We all know that hip flexibility is important as a runner. A lack of hip flexibility can drastically increase your risk of picking up an injury. Anything from actual hip pain, to lower back pain, knee problems or even as low as your feet!
Hip extension and flexion are the ones that everyone seems to talk about the most – i.e. tight hip flexors (restricting extension) and tight hamstrings (restricting hip flexion). And they are right to be paying attention to these issues. But there is one area of flexibility which is so massively overlooked, that many runners don’t really know what it is or how to increase it. I’m talking about hip internal rotation (aka medial rotation).
What is it?
Hip internal rotation can be demonstrated a number of ways. These are the two easiest:
- Sit on a high chair or stool with the legs dangling down. With the knees together, move your ankles apart – this is hip internal rotation.

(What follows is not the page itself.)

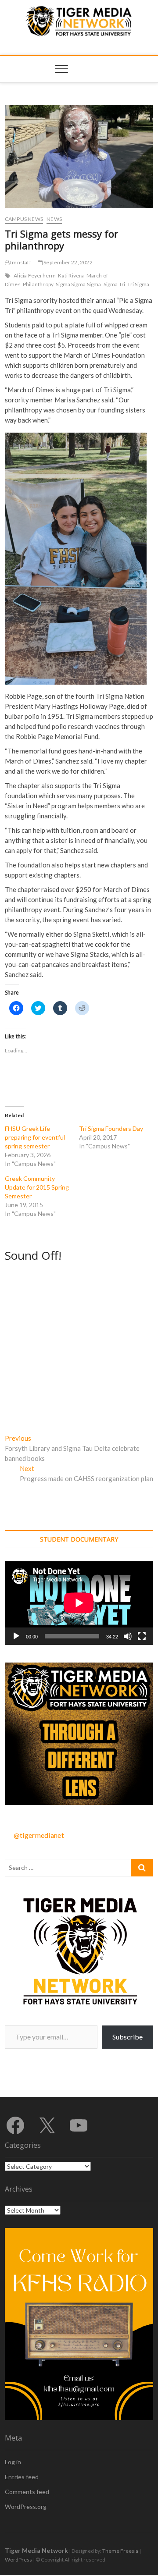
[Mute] (127, 1636)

- Lay on your back on the floor – legs straight. Twist your whole leg so that the foot and knee point in towards the other leg – this is also hip internal rotation.

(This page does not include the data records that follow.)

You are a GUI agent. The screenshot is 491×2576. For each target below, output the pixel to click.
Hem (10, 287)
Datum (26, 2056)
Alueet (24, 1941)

It occurs when the femur rotates in the hip socket towards the midline of the body.
Why is it so important to runners?
Hip internal rotation allows us to extend the hip fully, which in turn leads to better engagement of the glutes. The glutes are the powerhouse of the body which propel us forwards when we run. If they don’t work efficiently then more work is required of other muscles and poor form and imbalances really start to take hold.
What’s more, if you can’t get enough hip extension our bodies have a cunny way of overcoming this by overcompensating with other movements. The more frequently seen ones are: overpronation at the foot; external rotation of the foot towards the end of stance phase; knee valgus (falling inwards); increased knee & lower back extension etc etc. All of these compensations will eventually lead to other problems, with a lack of hip IR at the root of the issue.
How to test it
A ‘optimal’ range of hip internal rotation is 45 degrees. Although very few people get anywhere near this amount and 35 is often seen as sufficient. To test your hip rotation, sit on a high chair or stool with the knees together and move the ankles apart – you should be able to achieve a minimum of a 35 degree angle here. Here’s my attempt below – a bit on the tight side but not too bad! My left is a little worse than my right!

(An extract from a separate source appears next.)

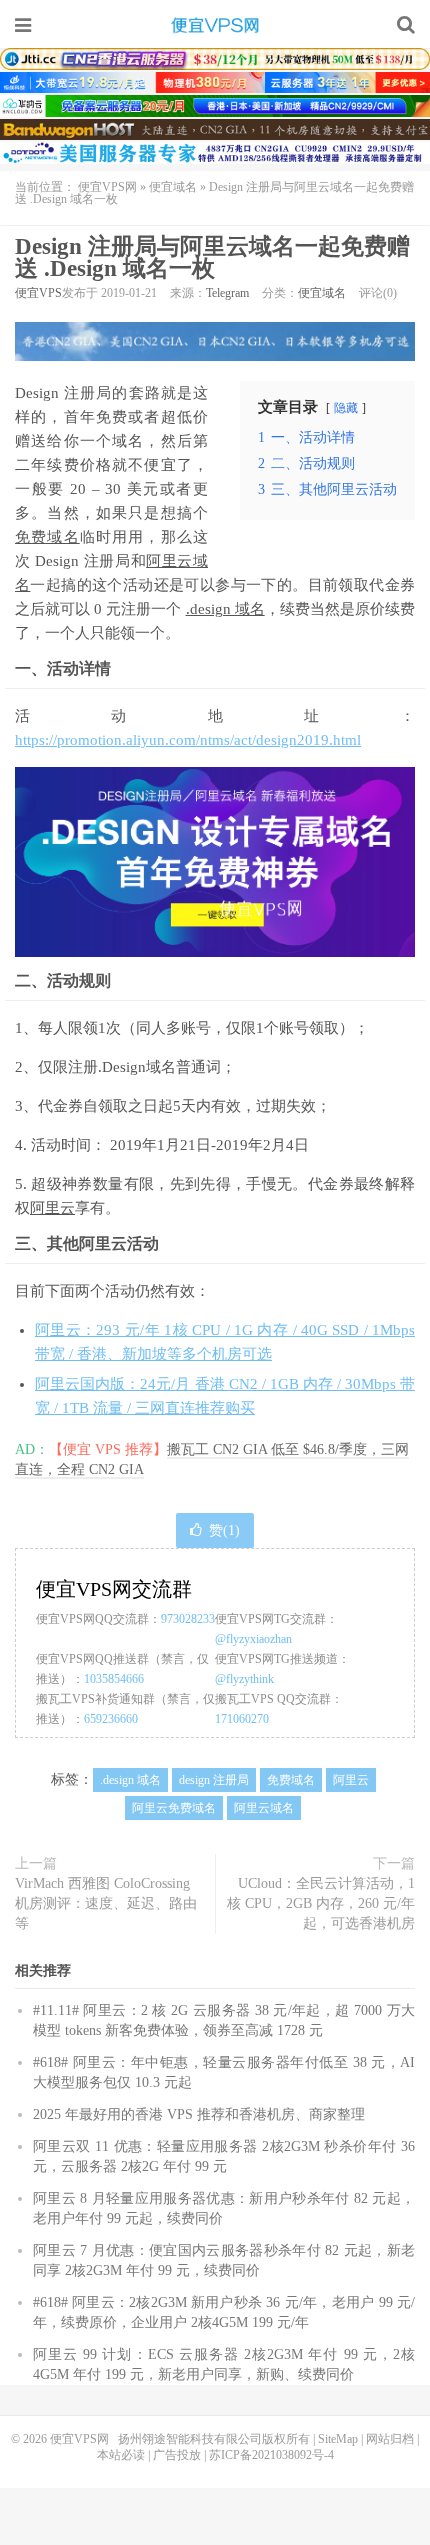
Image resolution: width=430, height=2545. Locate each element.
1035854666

If you’re no better, or even worse than me – get to work with:
Increasing internal rotation
Stretching the opposing muscle group (in this case the external rotators) is the first thing that comes to mind to most people if you mention increasing a range of motion and rightly so. Here’s a simple IR stretch:
- Lay on your back with the knees bent and feet flat on the floor. Take the feet as wide apart as you can comfortably get them and then allow the knees to fall inwards towards each other. Relax in this position and you should feel a stretch around the outside of the hips.
But for many people, the reduction in internal rotation may actually be at least in part down to weakness, so strengthening the internal rotators is also a good idea.
- Lay on your side, knees bent and feet in line with your spine. Ensure the hips are stacked one directly on top of the other. Keep the knees together as you lift the top ankle away from the bottom one. Rest and repeat 3 sets 12-15 reps.